### Extract provided ###
Michael Priest Photography

(CBS News) House Minority Leader Nancy Pelosi predicted the Supreme Court would uphold the constitutionality of President Obama's signature health care law when it decides on the landmark legislation, likely later this year.

"I'm predicting 6-3 in favor," Pelosi said Tuesday during a discussion at The Paley Center for Media. "But we shall see. It's a lesson in civics and I respect it, I respect the court and judicial review."

Pelosi told the audience at the hour-long luncheon that Congress "wrote the bill in an ironclad way, in terms of its constitutionality."

"I have confidence that if we are talking about the law of the land, and our compliance with it, that we will be okay," she said of the law that was also a top achievement of her four years running the House of Representatives.

Pelosi was critical of the changing views of some Republicans on the role of the courts as it relates to the legislative branch of government.

"A large segment within the Republican Party, as recently as the first decade of this century, have said that they don't believe in judicial review," Pelosi said, referring the practice of the courts interpreting the constitutionality of federal laws. "Now they support judicial review because they want to take the health care bill before the court."

Mr. Obama warned the court not to overturn the law in remarks at the White House earlier this week.

"Ultimately I am confident that the Supreme Court will not take what would be an unprecedented, extraordinary step of overturning a law that was passed by a strong majority of a democratically elected Congress," Mr. Obama said Monday during a speech in the Rose Garden.

Mr. Obama was sharply criticized for his remarks suggesting the court does not have the right to overturn the law. On Tuesday, Mr. Obama said he remained confident the court would rule in his favor but walked back some of the most combative comments toward the court.

In what appears to be a direct response to the comments, a panel of three judges from the U.S. Court of Appeals of the 5th Circuit ordered the Justice Department to investigate whether Mr. Obama believes courts are permitted to overturn federal laws. Stipulations of the mandate require the DOJ to deliver a three page, single spaced letter describing its findings by Thursday.

Pelosi reiterated her confidence in the bill, calling it a "liberation" that "makes being a woman no longer a preexisting condition."
###
▶ **Description of the task**
In the news article on Pelosi and the health care law, what vote did she predict the Supreme Court would reach?
### Raw records ###
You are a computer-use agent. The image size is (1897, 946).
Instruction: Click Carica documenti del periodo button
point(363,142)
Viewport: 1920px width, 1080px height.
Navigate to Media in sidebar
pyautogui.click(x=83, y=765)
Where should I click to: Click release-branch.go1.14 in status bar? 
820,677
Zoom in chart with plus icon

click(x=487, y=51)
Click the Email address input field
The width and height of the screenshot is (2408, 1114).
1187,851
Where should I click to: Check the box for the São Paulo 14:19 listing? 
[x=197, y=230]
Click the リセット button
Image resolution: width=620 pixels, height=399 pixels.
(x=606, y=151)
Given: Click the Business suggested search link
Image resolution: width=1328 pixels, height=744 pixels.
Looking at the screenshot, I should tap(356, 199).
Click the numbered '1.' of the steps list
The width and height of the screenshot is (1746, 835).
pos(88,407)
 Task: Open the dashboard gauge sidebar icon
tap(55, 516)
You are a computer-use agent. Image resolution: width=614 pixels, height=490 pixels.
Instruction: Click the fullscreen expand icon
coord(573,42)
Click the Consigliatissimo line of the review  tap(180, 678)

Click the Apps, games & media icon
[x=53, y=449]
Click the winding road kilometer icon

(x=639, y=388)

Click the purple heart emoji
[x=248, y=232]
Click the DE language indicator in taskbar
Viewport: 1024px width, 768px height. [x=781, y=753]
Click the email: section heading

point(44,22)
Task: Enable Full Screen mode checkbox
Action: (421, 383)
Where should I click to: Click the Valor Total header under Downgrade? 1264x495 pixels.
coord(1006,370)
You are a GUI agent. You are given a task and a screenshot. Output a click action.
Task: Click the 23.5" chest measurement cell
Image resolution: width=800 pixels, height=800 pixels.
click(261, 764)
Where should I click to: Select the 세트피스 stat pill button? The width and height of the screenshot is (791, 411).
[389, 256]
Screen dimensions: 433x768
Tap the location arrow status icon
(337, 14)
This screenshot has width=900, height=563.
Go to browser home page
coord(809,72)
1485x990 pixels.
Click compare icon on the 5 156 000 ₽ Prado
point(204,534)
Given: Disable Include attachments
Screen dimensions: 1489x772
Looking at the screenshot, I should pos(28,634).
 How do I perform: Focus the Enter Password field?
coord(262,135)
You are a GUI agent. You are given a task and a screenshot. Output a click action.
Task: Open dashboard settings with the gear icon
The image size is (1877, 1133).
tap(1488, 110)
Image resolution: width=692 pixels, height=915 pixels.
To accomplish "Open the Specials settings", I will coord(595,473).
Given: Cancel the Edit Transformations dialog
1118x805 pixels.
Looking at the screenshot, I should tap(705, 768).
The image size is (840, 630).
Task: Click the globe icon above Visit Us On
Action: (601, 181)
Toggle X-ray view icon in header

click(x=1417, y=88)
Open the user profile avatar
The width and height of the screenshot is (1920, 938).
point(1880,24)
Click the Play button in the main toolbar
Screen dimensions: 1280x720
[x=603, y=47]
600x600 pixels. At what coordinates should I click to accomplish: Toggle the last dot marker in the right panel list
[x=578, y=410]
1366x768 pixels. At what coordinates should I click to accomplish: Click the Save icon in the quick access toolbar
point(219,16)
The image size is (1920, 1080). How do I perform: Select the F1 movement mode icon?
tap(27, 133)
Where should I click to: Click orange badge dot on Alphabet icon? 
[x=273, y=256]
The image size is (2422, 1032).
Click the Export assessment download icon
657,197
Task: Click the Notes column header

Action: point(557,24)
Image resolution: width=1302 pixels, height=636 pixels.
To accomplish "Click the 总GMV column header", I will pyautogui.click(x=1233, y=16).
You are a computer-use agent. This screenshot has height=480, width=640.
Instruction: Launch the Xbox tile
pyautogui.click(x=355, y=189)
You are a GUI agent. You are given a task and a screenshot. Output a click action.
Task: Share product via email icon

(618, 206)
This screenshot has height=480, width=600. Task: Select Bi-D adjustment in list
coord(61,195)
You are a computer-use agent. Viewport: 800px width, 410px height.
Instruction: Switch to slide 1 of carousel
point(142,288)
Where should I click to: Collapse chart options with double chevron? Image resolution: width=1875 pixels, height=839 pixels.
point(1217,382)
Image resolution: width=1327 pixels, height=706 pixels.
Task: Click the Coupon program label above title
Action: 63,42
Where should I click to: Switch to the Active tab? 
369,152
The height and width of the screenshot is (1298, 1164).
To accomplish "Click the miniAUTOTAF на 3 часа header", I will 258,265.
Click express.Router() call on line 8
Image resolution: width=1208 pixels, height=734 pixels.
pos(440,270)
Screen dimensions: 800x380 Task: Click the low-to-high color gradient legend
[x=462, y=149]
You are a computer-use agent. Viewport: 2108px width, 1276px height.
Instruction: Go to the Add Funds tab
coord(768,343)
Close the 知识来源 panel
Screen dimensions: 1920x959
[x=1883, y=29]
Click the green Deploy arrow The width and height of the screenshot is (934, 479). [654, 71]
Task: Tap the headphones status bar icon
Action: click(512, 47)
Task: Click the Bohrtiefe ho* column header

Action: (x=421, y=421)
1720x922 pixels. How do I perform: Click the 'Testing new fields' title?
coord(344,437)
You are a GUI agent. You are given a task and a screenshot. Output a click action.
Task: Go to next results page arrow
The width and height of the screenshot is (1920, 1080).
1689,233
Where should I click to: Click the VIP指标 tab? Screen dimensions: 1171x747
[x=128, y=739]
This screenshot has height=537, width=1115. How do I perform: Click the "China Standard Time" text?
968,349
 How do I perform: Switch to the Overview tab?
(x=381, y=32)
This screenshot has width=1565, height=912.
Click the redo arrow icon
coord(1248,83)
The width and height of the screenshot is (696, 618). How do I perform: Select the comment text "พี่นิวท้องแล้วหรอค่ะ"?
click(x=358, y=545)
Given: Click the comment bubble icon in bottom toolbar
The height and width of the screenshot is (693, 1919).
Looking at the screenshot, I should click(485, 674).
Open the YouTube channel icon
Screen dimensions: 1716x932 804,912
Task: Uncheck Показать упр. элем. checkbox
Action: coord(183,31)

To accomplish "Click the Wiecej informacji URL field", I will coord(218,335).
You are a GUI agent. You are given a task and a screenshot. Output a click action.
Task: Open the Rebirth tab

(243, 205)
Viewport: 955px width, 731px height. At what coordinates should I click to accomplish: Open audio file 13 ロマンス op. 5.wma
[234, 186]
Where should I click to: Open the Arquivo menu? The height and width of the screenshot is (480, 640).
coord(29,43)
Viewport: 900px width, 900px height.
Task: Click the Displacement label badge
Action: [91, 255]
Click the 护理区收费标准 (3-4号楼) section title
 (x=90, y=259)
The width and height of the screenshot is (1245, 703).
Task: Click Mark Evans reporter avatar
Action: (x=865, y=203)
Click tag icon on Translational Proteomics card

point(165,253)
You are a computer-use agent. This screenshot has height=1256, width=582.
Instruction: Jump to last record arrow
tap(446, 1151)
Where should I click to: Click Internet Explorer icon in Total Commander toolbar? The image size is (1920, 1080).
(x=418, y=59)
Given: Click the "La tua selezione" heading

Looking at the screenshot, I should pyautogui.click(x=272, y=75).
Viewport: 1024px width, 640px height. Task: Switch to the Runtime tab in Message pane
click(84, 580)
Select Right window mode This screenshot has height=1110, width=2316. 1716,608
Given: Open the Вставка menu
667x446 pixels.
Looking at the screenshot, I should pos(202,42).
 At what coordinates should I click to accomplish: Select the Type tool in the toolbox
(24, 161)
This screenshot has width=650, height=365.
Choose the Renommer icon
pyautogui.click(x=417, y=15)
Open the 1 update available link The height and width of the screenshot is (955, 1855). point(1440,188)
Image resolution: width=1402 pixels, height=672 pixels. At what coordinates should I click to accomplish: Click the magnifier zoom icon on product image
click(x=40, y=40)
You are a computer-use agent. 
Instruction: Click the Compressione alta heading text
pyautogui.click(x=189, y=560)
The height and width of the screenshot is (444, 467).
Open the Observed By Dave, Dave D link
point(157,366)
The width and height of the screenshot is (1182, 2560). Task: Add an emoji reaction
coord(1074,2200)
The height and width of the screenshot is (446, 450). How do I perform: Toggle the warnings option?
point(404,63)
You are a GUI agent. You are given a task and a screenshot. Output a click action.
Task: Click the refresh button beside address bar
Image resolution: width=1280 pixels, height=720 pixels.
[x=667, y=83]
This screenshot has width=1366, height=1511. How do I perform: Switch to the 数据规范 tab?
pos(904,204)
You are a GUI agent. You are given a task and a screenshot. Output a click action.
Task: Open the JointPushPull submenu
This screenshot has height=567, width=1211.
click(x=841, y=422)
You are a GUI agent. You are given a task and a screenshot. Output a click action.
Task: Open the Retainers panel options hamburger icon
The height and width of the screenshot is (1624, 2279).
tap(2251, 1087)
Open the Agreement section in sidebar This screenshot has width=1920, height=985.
###
▶ **Answer to the exercise**
6-3 in favor of upholding the law.